Meno male che c'è il Ministro Mariastella

Sono nella prima pagina di Repubblica online, e leggo l'articolo che trovo alla URL: http://www.repubblica.it/2008/07/sezioni/scuola_e_universita/servizi/docenti-nord-sud/corsi-insegnanti-sud/corsi-insegnanti-sud.html:

Il ministro Gelmini a tre settimane dalla ripresa scolastica "Taglieremo 85mila docenti e abbatteremo gli sprechi"
"Scuola del Sud abbassa la qualità. Corsi agli insegnanti meridionali"

CORTINA D'AMPEZZO (Belluno) - "Nel Sud alcune scuole abbassano la qualità della scuola italiana. In Sicilia, Puglia, Calabria e Basilicata organizzeremo corsi intensivi per gli insegnanti". La risposta alle parole di Bossi arriva dal ministro dell'Istruzione. E' passato un mese da quando il leader del Carroccio, dal palco del congresso nazionale della Liga Veneta a Padova, gridò nel microfono che era l'ora di finirla di far "martoriare i nostri figli da gente che non viene dal Nord". A tre settimane dall'inizio delle lezioni, Mariastella Gelmini annuncia alla platea di Cortina d'Ampezzo che l'ha invitata ad un dibattito pubblico, la strategia per migliorare la scuola italiana: corsi ai prof del Sud; taglio di 85 mila insegnanti; riduzione degli sprechi.
"La scuola deve alzare la propria qualità abbassata dalle scuole del Sud", ha detto il ministro bresciano. "Organizzeremo dei corsi intensivi per gli insegnanti del Meridione". Sembra che un test elaborato da Ocse-Pisa - l'Istituto Nazionale per la Valutazione del Sistema Educativo di Istruzione e di Formazione - vede la nostra scuola al 37esimo posto con un trend decrescente di anno in anno. "E' una realtà - ha detto il ministro - a cui bisogna porre rimedio".
E il "rimedio", il ministro all'Istruzione lo pone con i corsi agli insegnanti del Sud e il taglio di 85 mila docenti tra il 2009 e il 2011. "Chi critica la riduzione dei professori, indichi una strada diversa". La Gelmini vuole anche aumentare le ore: "E' giusto dare agli insegnanti gli strumenti per svolgere il proprio ruolo e un riconoscimento sociale. Reinvestiremo i soldi recuperati dagli sprechi e dal taglio sulle spese per il personale, premiando chi raggiungerà i migliori risultati".

(23 agosto 2008)

Vivailcielo! finalmente qualcuno che si è accorto che i nostri poveri studenti del Sud sono vessati e giudicati da una masnada di insegnanti ignoranti e presuntuosi.

La speranza quindi, che venga fatta giustizia è alle porte.
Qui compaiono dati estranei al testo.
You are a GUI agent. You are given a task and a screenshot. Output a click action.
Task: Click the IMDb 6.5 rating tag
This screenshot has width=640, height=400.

Verranno infine, quali orde di intelligentissimi e preparatissimi educatori inviati dal governo centrale, centinaia – forse migliaia! - di sapientissimi docenti docenti del Nord Italia, a rendere giustizia della insipienza culturale all'origine della quale sono nati e cresciuti – vorrei dire “hanno bivaccato” per decenni senza meritare di sopravvivere nemmeno nel ricordo – Pirandello, Verga, Sciascia e tanti altri ignorantissimi personaggi che a quelle stesse inquinate fonti si sono abbeverati.

Meno male che c'è il Ministro Mariastella Gelmini che aiuterà i nostri ignorantissimi figli e nipoti a migliorarsi rendendoli degni dei loro simili del nord.

Il Sud: che immane tragedia il pensare che “riesce”, con la sua indolenza ed insipienza ad abbassare financo il livello della qualità della scuola e dell'istruzione nazionale!